• Source:
◆ ◆ ◆ ◆
To: xtm-wg@yahoogroups.com
Date: Sun, 25 Feb 2001 02:58:44 -0600
[Lars Marius Garshol:]
> Now that we suddenly have a debate on the TNC I think we should try to
> use that debate productively, and to that end I would like to start
> afresh in a more systematic way.
> 
> First of all, I believe I have a pretty good view of the rationale for
> including the topic naming constraint. I fully understand and accept
> that the purpose of the TNC is to ensure that base names (together
> with their scopes) uniquely identify their topics. I also accept that
> this is intended to support addressing, subject identification,
> searching and merging based on topic names.
> 
> My problem with this is, to put it very briefly, that I don't believe
> that it really achieves anything much.

I'm flabbergasted by this assertion.  You don't think it's useful for
topics to be addressable by their names?  What would a feature have to
do in order to "achieve anything much" in your eyes?

> On the other hand it is clear
> that the TNC represents a significant inconvenience to topic map
> authors and especially to developers.

I think you're onto something, here.  If we want to get serious and
systematic about this issue, we have to weigh the potential cost of
the topic naming constraint to developers and authors, versus the cost
of *not* having the topic naming constraint to the global community of
providers, federators, and users of knowledge.

The cost of making all topics forever unaddressable by their name
characteristics is astronomically high.  It is so high that I find it
difficult to imagine how any inconvenience to authors or developers
(see below) is even remotely comparable.  Without the topic naming
constraint, the topic map paradigm would have no inherent
topic-addressing capability.  You would not be able to address topics
in purely topic-map terms.  Without the topic naming constraint, topic
map information assets would be locked forever into whatever system
environments are required to support the addresses of the subject
identity points of their topics.  Some may say, "Well, that's fine
with me.  The Web, and its URIs, will last forever."  But that's
nonsense.  URIs are notoriously unstable.  If we do away with the
topic naming constraint, we must accept the idea that references to
topics that are made via their identity points will, sooner or later,
lose their referential integrity.  In other words, individual topic
maps will lose their value.  Let's also face the fact that the Web
itself is going to be replaced completely, sooner or later.  Shall we
abandon all our existing finding information when that day comes?
What will it cost us to save it?  Let's be honest, here, about
comparing costs.
◆ ◆ ◆ ◆
• Required tasks:
1 – Return the part of the topic naming constraint message from "To: xtm-wg@yahoogroups.com" to "more systematic way.".
2 – Carry the message on the topic naming constraint forward from the point where it ends.
The lines have no connection to the message about the topic naming constraint.

• Collected data:
◆ ◆ ◆ ◆
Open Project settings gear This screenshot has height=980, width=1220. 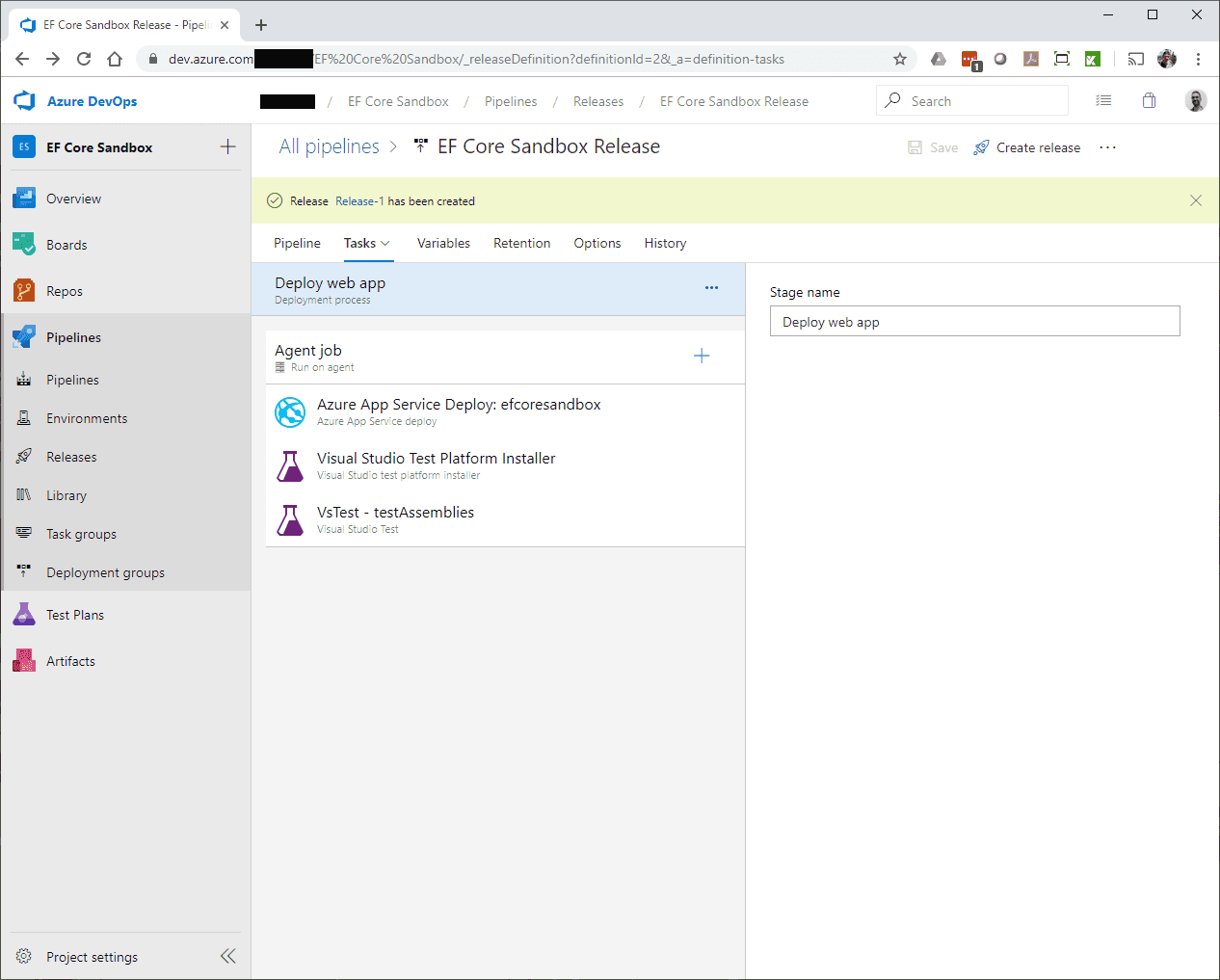point(24,957)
◆ ◆ ◆ ◆
• Answers to the exercises:
1 –
To: xtm-wg@yahoogroups.com
Date: Sun, 25 Feb 2001 02:58:44 -0600
[Lars Marius Garshol:]
> Now that we suddenly have a debate on the TNC I think we should try to
> use that debate productively, and to that end I would like to start
> afresh in a more systematic way.

2 –
Now let's consider the "inconvenience to developers" issue.  The
entire SGML family of standards (SGML, DSSSL, HyTime, and Topic Maps)
is designed to serve the interests of information owners and users,
and all of the business models of information owners and users.  Not
one of these standards is designed to serve the business models,
needs, or convenience of software developers.  On the contrary, they
all break down the ghetto walls that software vendors have erected,
and continue to erect, around the information that belongs to their
customers.  Those ghetto walls are injurious to the interests of the
information owners whose information is trapped within them.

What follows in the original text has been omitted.